Meryl Streep, Diane Keaton, Leonardo DiCaprio, Robert DeNiro, Hume Cronyn and Dan Hedaya (the Clueless dad) all appear in the ensemble movie Marvin’s Room. Even with a cast that notable, production of the movie, which took place in New York and Florida from August to October, was hush, hush. The movie will be released by Miramax in the fall and is based on the 1991 Drama Desk and Outer Critics Circle award-winning play of the same name. Although the subject matter for the humorous drama is death, disease and how one dysfunctional family handles it, Miramax and a publicist for the movie deny that it has anything to do with AIDS. (Of course, a different publicist once told me the movie Boys on the Side wasn’t about AIDS either -- but you live, you learn). The film has at least one AIDS-related selling point: The first version of its screenplay was penned by the playwright Scott McPherson, who died of AIDS in 1992.

“I Will Always Love You,” seems to be the theme song for AIDS movies.

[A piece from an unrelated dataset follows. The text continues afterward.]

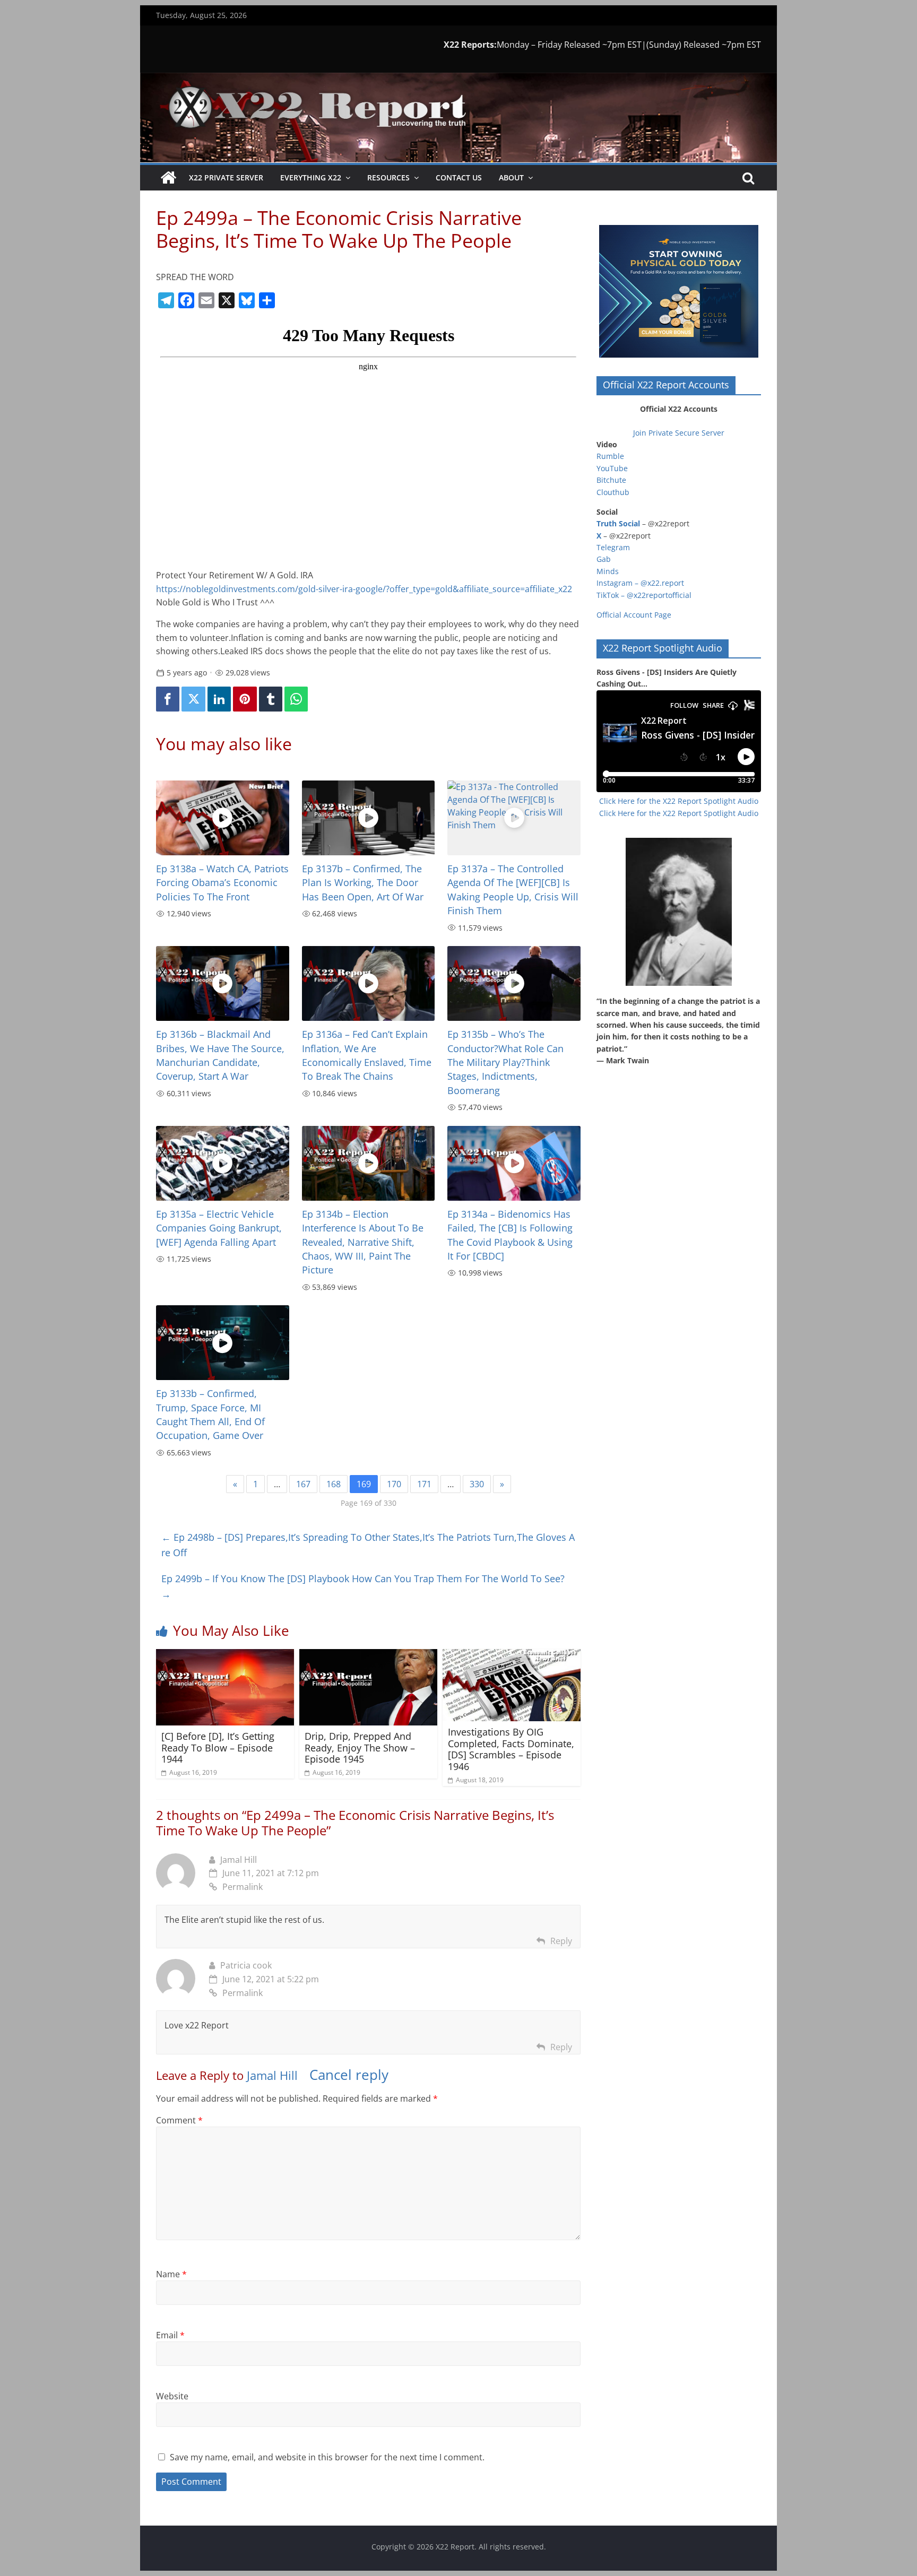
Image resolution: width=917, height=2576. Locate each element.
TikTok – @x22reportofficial (643, 595)
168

In Boys on the Side Whoopie Goldberg sings it to an ailing Mary-Louise Parker. And recently the chart-topping Whitney Houston version was supposed to be included in the script for February’s assisted-suicide fête, It’s My Party, in a scene that played off the song’s cloying sentiment. In the scene, Margaret Cho, the straight girl who loves all the gay boys, complains that the smarmy music is driving her crazy. It’s a comic interchange that really pulls the viewer into the scene, because long before Cho makes her comment, you’re thinking the same thing.

Well, it would have pulled the viewer in. Permission to use the song could not be secured. “Essentially, [it was in] a rough cut, but it won’t appear in the movie,” says a publicist for the film, who wouldn’t say whether it was diva Whitney Houston or Arista, her record company, who ixnayed using the song in this movie. Too bad.

The outrageous, oft-frightening Courtney Love won the coveted role of PWA Althea Leasure Flynt in the movie The People Vs. Larry Flynt, about the Hustler publisher. To announce her victory, she posted a message on the internet saying, “I passed the peepee test,” and in her way, noted the irony in her casting. Both Ms. Flynt and Love, the ranting Hole frontwoman, are considered controversial for drug use, stripping and marrying infamous guys. It’s interesting casting.